Eventually, Balu and Steffi decide to report to the police assuming it as a kidnap but Ameer arrives right before and drops Jeppu to his house, after the glue wears off. Following this, Balu and Steffi decide to not abort their baby and keep the child so that Jeppu can get a companion. One year later, it is seen that Ameer has landed a stable job at a textile company with his life improved. Balu and Steffi meets him along with their newborn child and Jeppu who is overjoyed to meet Ameer. The movie ends with Jeppu inviting Ameer to his birthday party, as Ameer opens the invitation he gets a "Thank you" message written for him.

== Cast ==
- Asif Ali as Ameer Karuvandivalappil
- Orhan Hyder as Jeffron "Jeppu"
- Divya Prabha as Steffi
- Deepak Parambol as Balu
- Remya Suresh
- Swathi Das Prabhu as Naufal
- Prasanth Alexander as Pothan

== Production ==
The film is directed by Thamar KV (director), marking his second directorial venture after 1001 Nunakal. It was produced by Ajith Vinayaka Films and features music by Govind Vasantha. Cinematography was handled by Aeyaz Hassan, and editing by Sangeeth Prathap. Filming took place entirely in the UAE.

==Release==
Sarkeet was officially announced in early 2025, with a planned theatrical release originally set for April 2025. Due to post-production delays and to avoid clashes with other major Malayalam releases, the release date was postponed to 8 May 2025. The film was distributed by Ajith Vinayaka Release across Kerala and selected Gulf countries with significant Malayali populations.

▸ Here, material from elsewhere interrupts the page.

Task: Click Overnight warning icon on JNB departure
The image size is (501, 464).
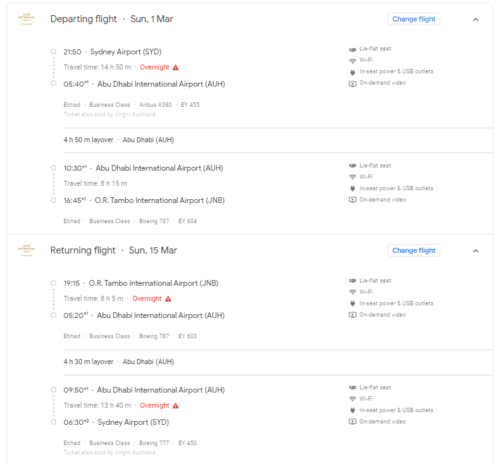Action: [x=168, y=299]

The makers promoted the film through a series of trailers and teasers released on official channels in April 2025.

The premiere was held in Dubai on 7 May 2025.

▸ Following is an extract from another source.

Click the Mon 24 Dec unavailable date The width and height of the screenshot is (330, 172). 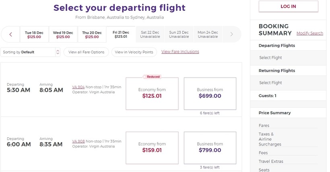click(208, 35)
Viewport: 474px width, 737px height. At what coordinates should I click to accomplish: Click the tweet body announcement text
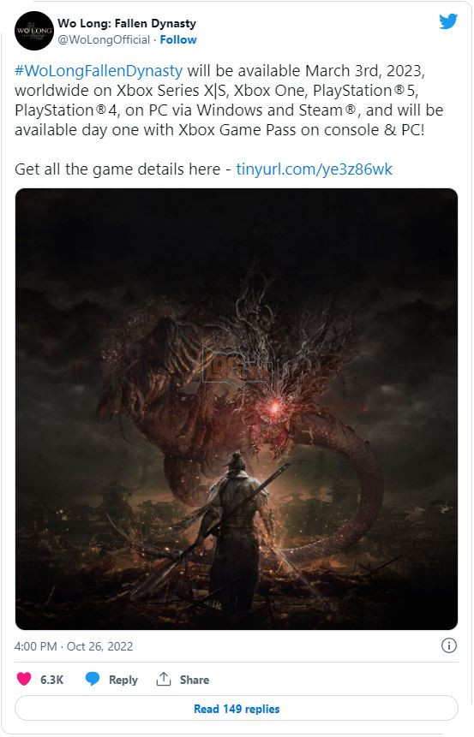tap(229, 100)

It will compete in the International competition section of the 56th International Film Festival of India in November 2025.

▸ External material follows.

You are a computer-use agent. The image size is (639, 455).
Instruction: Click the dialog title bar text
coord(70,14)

The film began streaming on ManoramaMAX OTT platform from 26 September 2025.

== Reception ==
===Critical reception===
The film received moderate critical acclaim. The Times of India rated it 3/5, praising Asif Ali's emotional performance and the film's portrayal of family dynamics. The Indian Express rated 3/5 stars and noted the film's sensitive depiction of migrant struggles and parenting a neurodivergent child. Onmanorama highlighted the strong performances and thoughtful storytelling. The New Indian Express praised the film for its realistic portrayal of Gulf life. Mathrubhumi News lauded the performances, especially the child actor Orhan Hyder. Asianet News reported the film's success in connecting with Malayali expatriate audiences. News18 praised the film's narrative and music. OTTPlay called it a "heartfelt tale of resilience and love". The Hindu reviewed the film as "a poignant glimpse into migrant family life". Deccan Chronicle called it "A moving story highlighting neurodiversity and parental challenges".

===Box office===
Sarkeet was released in theatres on 8 May 2025. On its opening day, the film grossed approximately ₹41 lakhs worldwide, with ₹37 lakhs collected from the Indian box office. On the second day, the film showed a slight drop in collections, earning ₹32 lakhs, making the two-day total ₹77 lakhs. By the end of its first weekend, the film grossed close to ₹1.15 crore globally. As of 19 May 2025, the film grossed ₹2.15 crore from Kerala box office.